La dualidad del apodo incide, por una parte, en que pertenecemos a una tierra acostumbrada a los huracanes; hemos sufrido dos de categoría colosal en fechas relativamente recientes y todavía perduran algunos de sus efectos. La segunda palabra revela el gentilicio; somos boricuas hasta la médula y solo nosotros lo somos, nadie más, y eso concede esa distinción identitaria que nos hace únicos.
Ayuda también a la explosión de entusiasmo mancomunado la condición de mujer de la ganadora. Mujer, empoderada, emprendedora, madre, sobrepuesta a las heridas que esta contienda que es la vida le ha deparado y que la han dotado de un empuje que se ha convertido en carisma, incontenible, segura de sí misma (en apariencia, porque cuando nos quedamos a solas con nuestro espejo, siempre nos devuelve alguna fragilidad), proyectando una imagen de entereza que ha posibilitado que una mayoría se identifique con ella.
Ayuda también al estallido conjunto de regocijo nacional la defensa que la propia ganadora hizo a lo largo del desarrollo del concurso de sus marcas, el no achantarse ante las amenazas, el alternar la rotundidad verbal para protegerse de los ataques con la elegancia de dar los buenos días con la voz suave. Y nos ha conmovido, sobremanera, la exhibición permanente de su condición de puertorriqueña orgullosa de serlo.
Sin duda, una estancia prolongada en un ambiente doméstico competitivo desgasta, provoca confrontaciones y se producen situaciones desagradables. Han sido 119 días de confinamiento, voluntario si se quiere, pero confinamiento a la postre, ocho nominaciones para abandonar La Casa y contender contra 26 ocupantes de esa misma Casa que perseguían lo mismo que Rivera: vencer. Pero para vencer se ha hecho necesario sortear un sinnúmero de obstáculos de naturaleza múltiple y eso es algo que solo está al alcance de quienes han hecho de su vida una carrera de fondo sin desfallecer las numerosas veces en las que el recorrido se puso cuesta arriba.
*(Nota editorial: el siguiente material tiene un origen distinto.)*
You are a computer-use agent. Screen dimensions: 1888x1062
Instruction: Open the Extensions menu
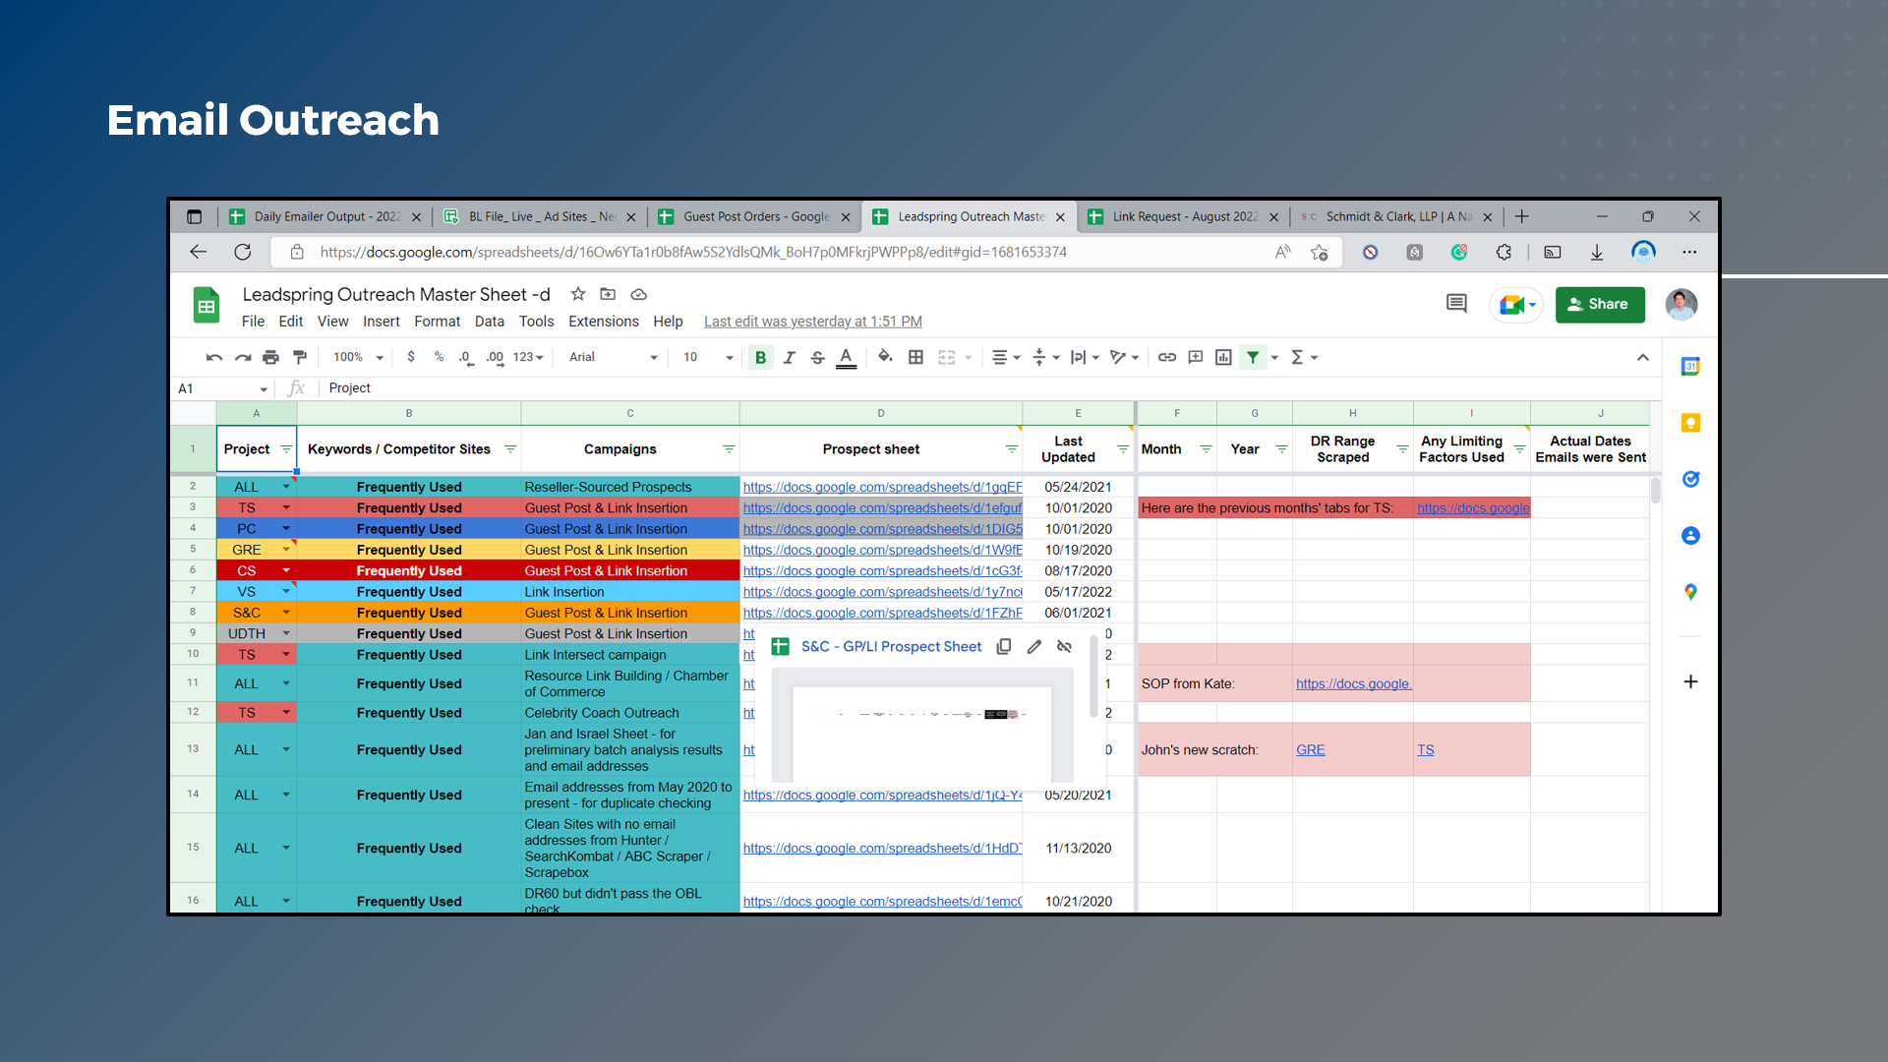pyautogui.click(x=603, y=322)
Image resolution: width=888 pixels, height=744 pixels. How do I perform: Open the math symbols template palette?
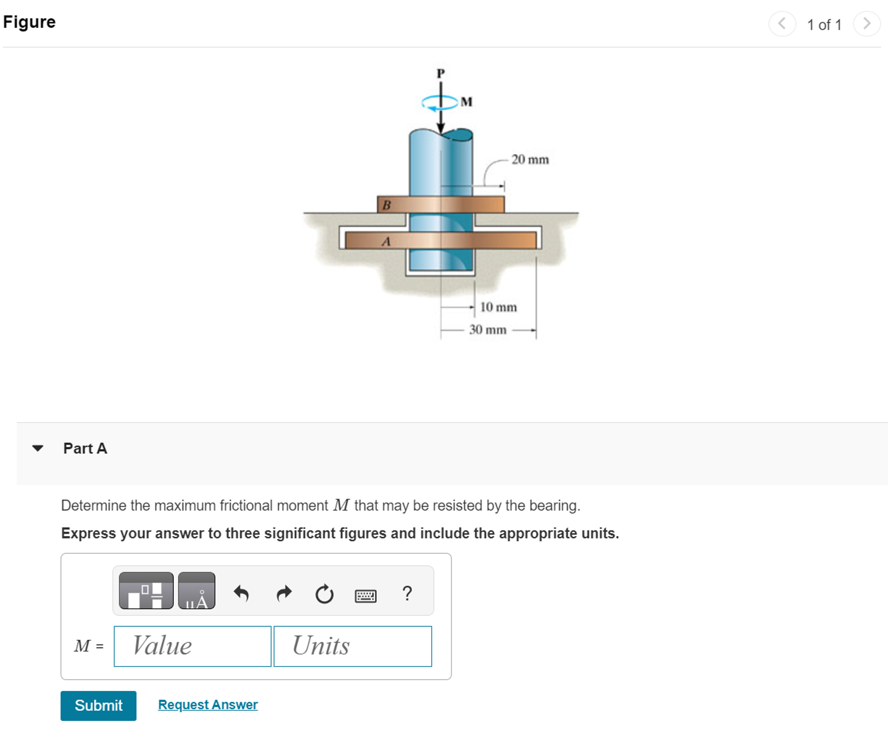click(x=145, y=592)
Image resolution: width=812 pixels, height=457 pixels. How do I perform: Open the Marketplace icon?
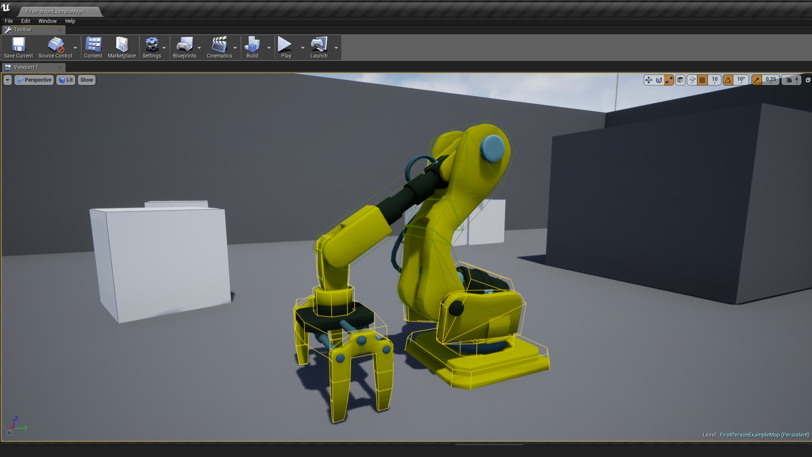click(122, 44)
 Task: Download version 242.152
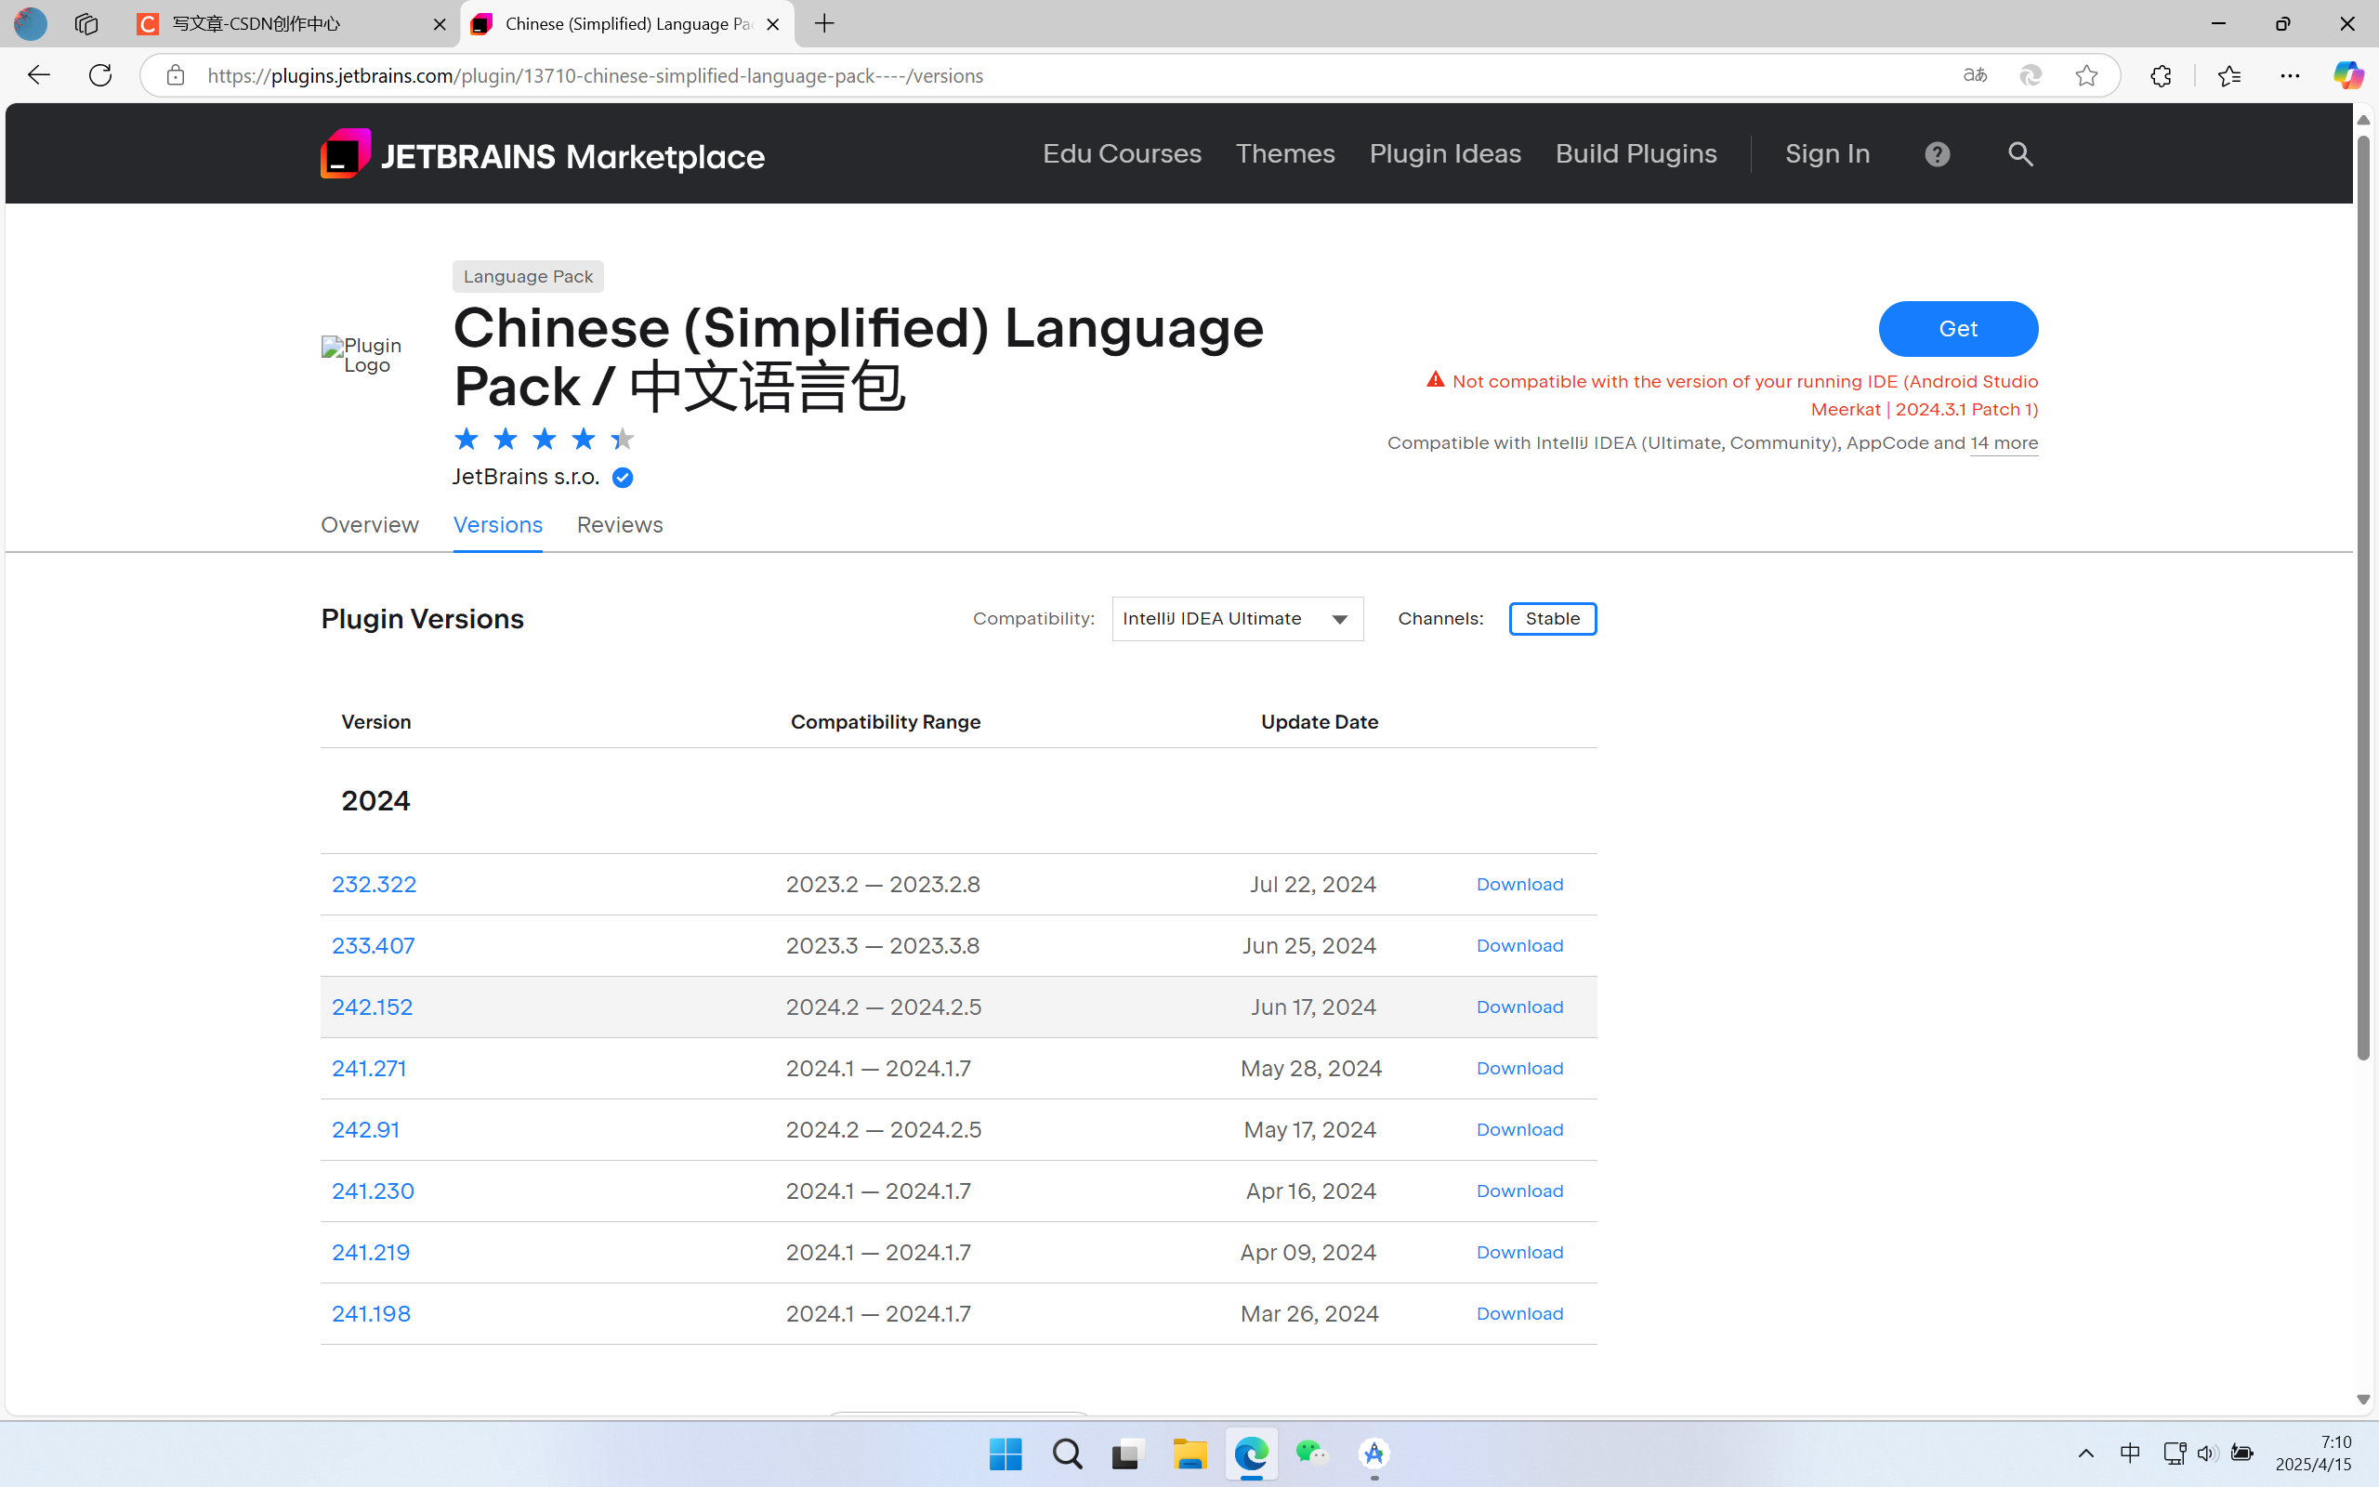[1519, 1007]
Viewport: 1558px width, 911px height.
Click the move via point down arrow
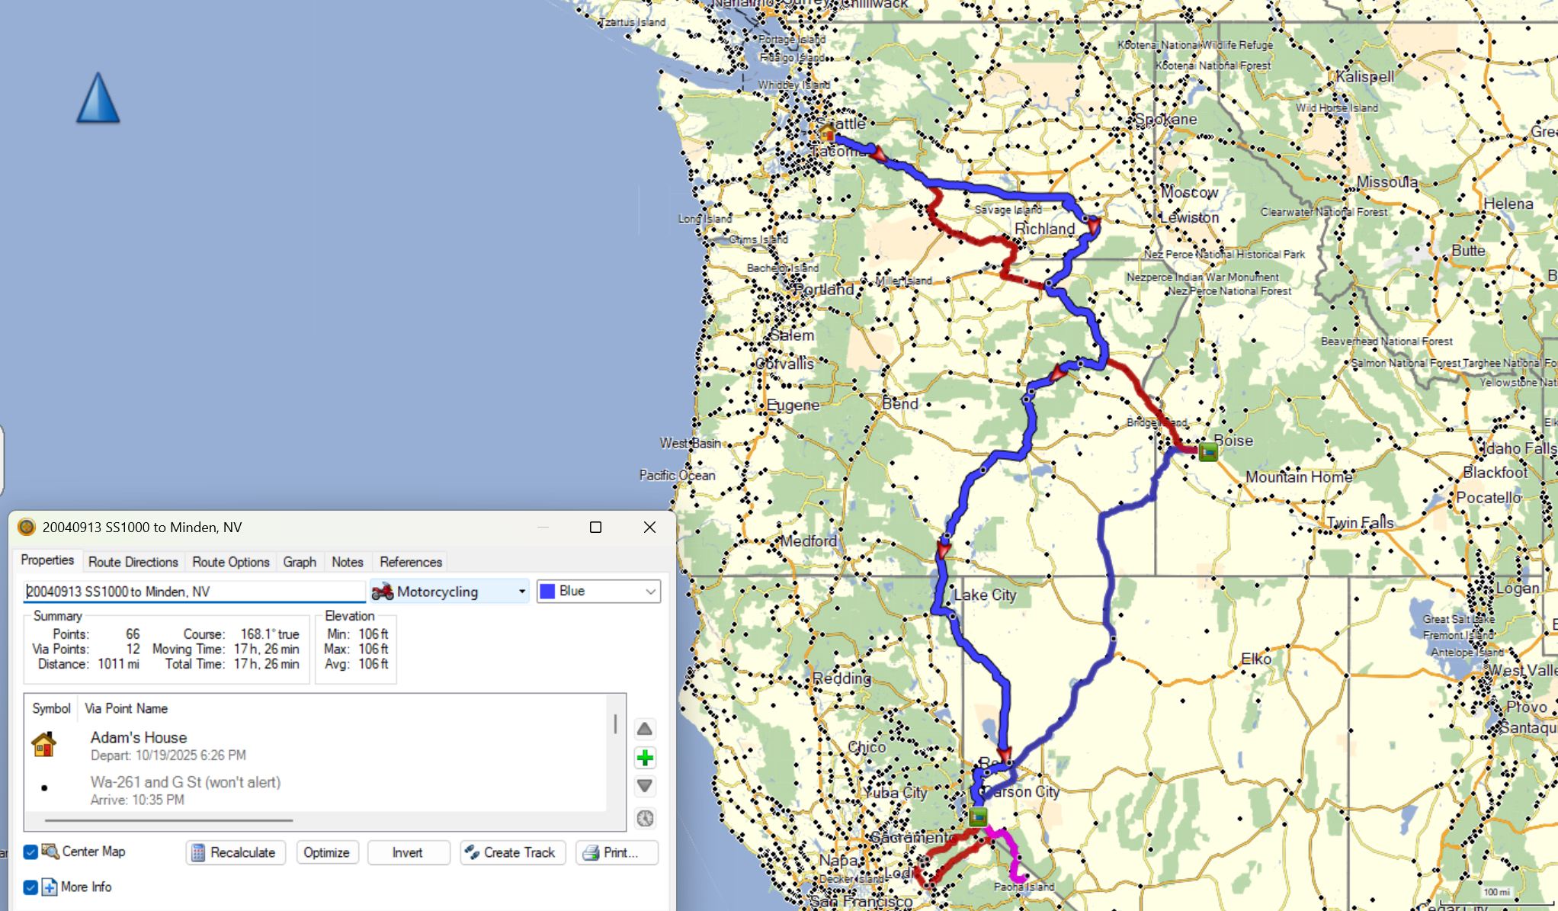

La reacción popular ante el triunfo de Maripily, en algo tan frívolo como un concurso televisivo, solo ha puesto de manifiesto que Puerto Rico está deseoso de encontrar motivos para recuperar su autoestima como patria, que posee la identidad intacta y el entusiasmo regenerador coqueteando con levantarse.
Evoco para epilogar uno de los versos de un poema épico español, “Dios, que buen vasallo si tuviese buen señor”. Porque de eso se trata, de encontrar “buenos señores” que dirijan nuestro país hacia un nuevo horizonte de progreso sin encallar, como hasta ahora, en bajíos.
Gracias, Maripily, por muscular nuestra patria, por procrear Giocondas después del desayuno.